= Sir Matthew Deane, 3rd Baronet =

Irish baronet and politician

Sir Matthew Deane, 3rd Baronet (c. 1680 – 11 March 1747) was an Irish baronet and politician.

He was the son of Sir Robert Deane, 2nd Baronet of Muskerry and Springfield Castle, County Limerick, and his wife Anne Brettridge, one of the three daughters and co-heiresses of Captain Roger Brettridge (1630-1683) of Castles Brettridge, Cope and Magner, County Cork and his wife Jane Hakby. Another source has his wife as Anne Bettridge, daughter of Colonel William Bettridge. He succeeded to the baronetcy in 1712.

He served as High Sheriff of County Cork for 1714 and sat in the Irish House of Commons for Charleville from 1713 to 1715. He was again a Member of Parliament (MP) for County Cork from 1728 until his death in 1747.

- **SHORT PROBLEM A**
Answer the following from the biography of Sir Matthew Deane:
(i) In what year did he succeed to the baronetcy?
(ii) Which constituency did he represent in the Irish House of Commons from 1713 to 1715?
(iii) What office did he hold for County Cork in 1714?
The entries that follow are unrelated to the biography of Sir Matthew Deane.

- **DATASET ROWS**

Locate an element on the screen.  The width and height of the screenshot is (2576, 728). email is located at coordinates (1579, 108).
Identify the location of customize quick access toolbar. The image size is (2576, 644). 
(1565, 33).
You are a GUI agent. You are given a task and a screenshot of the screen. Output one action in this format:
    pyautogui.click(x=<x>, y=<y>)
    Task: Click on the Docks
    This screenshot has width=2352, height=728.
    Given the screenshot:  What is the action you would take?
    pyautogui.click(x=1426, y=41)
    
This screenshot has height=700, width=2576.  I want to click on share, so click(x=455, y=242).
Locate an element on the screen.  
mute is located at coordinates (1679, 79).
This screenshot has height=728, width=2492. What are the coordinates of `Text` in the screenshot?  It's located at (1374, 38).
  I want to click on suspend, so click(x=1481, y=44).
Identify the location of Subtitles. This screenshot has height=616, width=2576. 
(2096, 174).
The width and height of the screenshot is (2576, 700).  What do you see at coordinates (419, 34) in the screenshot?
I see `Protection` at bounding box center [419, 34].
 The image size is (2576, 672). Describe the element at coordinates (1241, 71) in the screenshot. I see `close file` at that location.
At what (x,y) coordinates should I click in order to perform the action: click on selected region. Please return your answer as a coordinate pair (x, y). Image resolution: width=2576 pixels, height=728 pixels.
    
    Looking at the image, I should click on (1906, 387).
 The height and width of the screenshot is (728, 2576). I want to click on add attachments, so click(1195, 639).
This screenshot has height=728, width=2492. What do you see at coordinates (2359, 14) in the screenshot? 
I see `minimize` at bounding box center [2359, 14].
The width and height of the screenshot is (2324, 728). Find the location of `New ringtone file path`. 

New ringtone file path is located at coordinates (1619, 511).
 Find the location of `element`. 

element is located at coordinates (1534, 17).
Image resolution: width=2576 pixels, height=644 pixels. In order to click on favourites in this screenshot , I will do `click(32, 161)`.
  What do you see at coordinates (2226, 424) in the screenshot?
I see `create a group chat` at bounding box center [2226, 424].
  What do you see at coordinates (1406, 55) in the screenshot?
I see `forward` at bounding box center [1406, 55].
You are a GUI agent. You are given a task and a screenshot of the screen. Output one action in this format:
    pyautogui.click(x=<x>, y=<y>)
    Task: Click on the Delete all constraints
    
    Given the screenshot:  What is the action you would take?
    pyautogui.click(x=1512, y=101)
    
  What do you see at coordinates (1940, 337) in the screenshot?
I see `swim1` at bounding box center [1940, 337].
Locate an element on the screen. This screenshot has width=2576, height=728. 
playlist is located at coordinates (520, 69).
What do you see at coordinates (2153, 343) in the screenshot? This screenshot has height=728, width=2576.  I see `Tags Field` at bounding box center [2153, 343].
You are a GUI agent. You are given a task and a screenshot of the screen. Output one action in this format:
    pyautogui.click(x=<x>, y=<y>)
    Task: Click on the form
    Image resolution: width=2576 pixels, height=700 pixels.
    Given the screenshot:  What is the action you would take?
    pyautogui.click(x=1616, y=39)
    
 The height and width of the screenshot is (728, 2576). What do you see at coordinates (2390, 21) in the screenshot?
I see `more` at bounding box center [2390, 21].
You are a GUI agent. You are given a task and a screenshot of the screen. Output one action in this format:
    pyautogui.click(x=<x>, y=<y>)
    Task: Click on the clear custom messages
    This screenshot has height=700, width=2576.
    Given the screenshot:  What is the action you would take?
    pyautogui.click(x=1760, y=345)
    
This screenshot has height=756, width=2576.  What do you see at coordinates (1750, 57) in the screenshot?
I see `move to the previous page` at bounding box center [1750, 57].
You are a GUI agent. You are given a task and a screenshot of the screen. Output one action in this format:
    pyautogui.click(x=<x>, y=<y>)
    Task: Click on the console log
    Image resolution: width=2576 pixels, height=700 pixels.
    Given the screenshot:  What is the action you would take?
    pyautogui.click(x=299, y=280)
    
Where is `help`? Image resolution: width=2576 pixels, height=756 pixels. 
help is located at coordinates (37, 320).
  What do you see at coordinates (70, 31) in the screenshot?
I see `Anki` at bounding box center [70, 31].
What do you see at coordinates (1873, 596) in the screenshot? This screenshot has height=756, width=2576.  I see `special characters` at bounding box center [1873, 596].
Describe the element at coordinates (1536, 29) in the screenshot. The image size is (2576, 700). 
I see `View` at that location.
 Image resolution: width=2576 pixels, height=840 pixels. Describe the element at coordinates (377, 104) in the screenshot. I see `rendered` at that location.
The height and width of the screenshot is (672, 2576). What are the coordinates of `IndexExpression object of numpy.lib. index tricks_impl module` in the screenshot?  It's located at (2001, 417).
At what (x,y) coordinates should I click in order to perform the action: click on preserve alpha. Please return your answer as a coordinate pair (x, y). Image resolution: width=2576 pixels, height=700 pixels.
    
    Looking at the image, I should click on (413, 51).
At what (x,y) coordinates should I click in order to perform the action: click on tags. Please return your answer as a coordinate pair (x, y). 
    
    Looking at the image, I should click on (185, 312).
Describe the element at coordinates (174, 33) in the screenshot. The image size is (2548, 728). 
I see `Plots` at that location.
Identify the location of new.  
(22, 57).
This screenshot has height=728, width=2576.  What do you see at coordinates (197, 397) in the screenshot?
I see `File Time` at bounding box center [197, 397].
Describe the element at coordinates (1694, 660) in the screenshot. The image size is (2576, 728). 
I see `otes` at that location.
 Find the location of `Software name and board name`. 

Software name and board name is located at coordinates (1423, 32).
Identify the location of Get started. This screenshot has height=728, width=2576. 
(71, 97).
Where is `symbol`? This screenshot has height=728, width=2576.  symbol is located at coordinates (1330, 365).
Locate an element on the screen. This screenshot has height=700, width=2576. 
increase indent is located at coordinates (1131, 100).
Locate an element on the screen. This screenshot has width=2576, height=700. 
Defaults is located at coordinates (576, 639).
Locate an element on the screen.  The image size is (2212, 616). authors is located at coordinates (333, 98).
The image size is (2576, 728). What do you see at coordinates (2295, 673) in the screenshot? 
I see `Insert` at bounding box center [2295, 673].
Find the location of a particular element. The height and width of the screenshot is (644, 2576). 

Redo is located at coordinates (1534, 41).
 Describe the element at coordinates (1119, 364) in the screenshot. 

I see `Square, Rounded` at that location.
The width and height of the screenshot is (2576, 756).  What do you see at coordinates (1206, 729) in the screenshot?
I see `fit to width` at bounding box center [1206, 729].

- **SHORT PROBLEM B**
Revise the entries from the first line up to and including the line with "(1565, 33).", replacing "Identify" with "Determine" and keeping everything else unchanged.

- **CORRECT ANSWER A**
(i) 1712
(ii) Charleville
(iii) High Sheriff

- **CORRECT ANSWER B**
Locate an element on the screen.  The width and height of the screenshot is (2576, 728). email is located at coordinates (1579, 108).
Determine the location of customize quick access toolbar. The image size is (2576, 644). 
(1565, 33).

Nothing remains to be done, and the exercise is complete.